Copy out the stretch of the entries from the line containing "You are a GUI" through the end of the entries, both ends included, keeping every line as it stands. Don't include the pictures in your answer.

[Begin DATA SHOWN]

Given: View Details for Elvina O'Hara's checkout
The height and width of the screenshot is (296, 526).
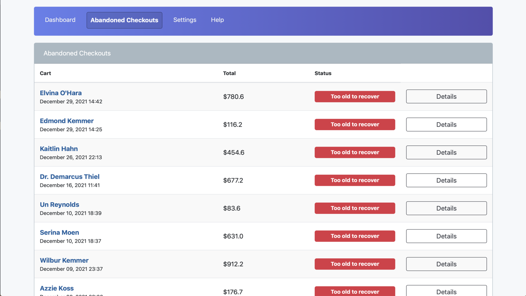Looking at the screenshot, I should [446, 96].
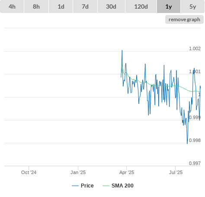The width and height of the screenshot is (205, 197).
Task: Select the 120d time range
Action: [141, 6]
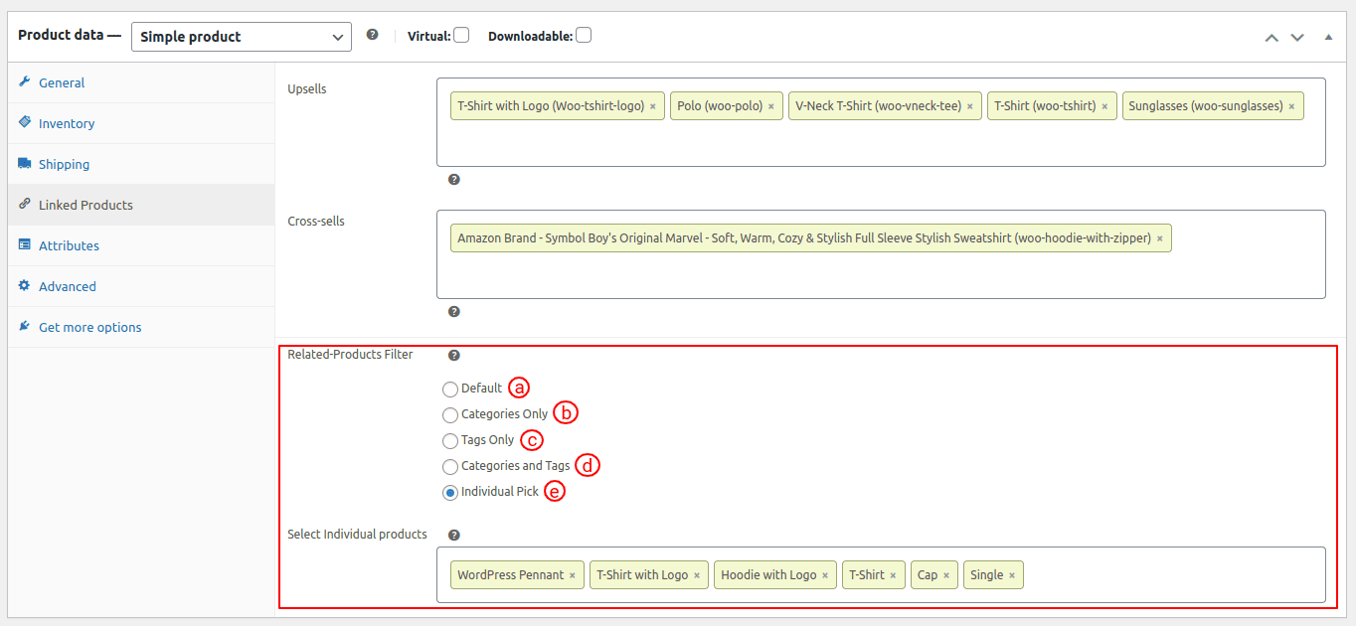Click the help icon below Upsells field
The image size is (1356, 626).
click(454, 179)
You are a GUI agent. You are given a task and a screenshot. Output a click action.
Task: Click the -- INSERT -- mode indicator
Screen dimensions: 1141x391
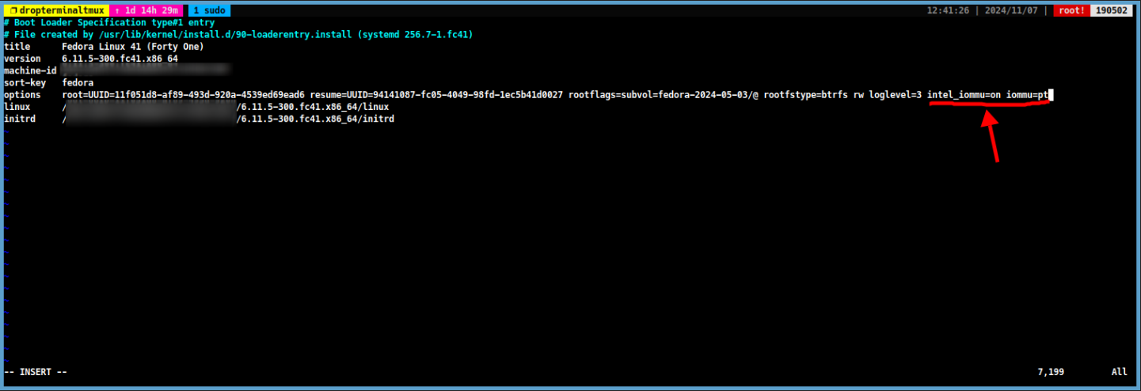[36, 371]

[End DATA SHOWN]

> [CORRECT RESULT]:
You are a GUI agent. You are given a task and a screenshot. Output a click action.
Task: Click the -- INSERT -- mode indicator
Screen dimensions: 1141x391
[36, 371]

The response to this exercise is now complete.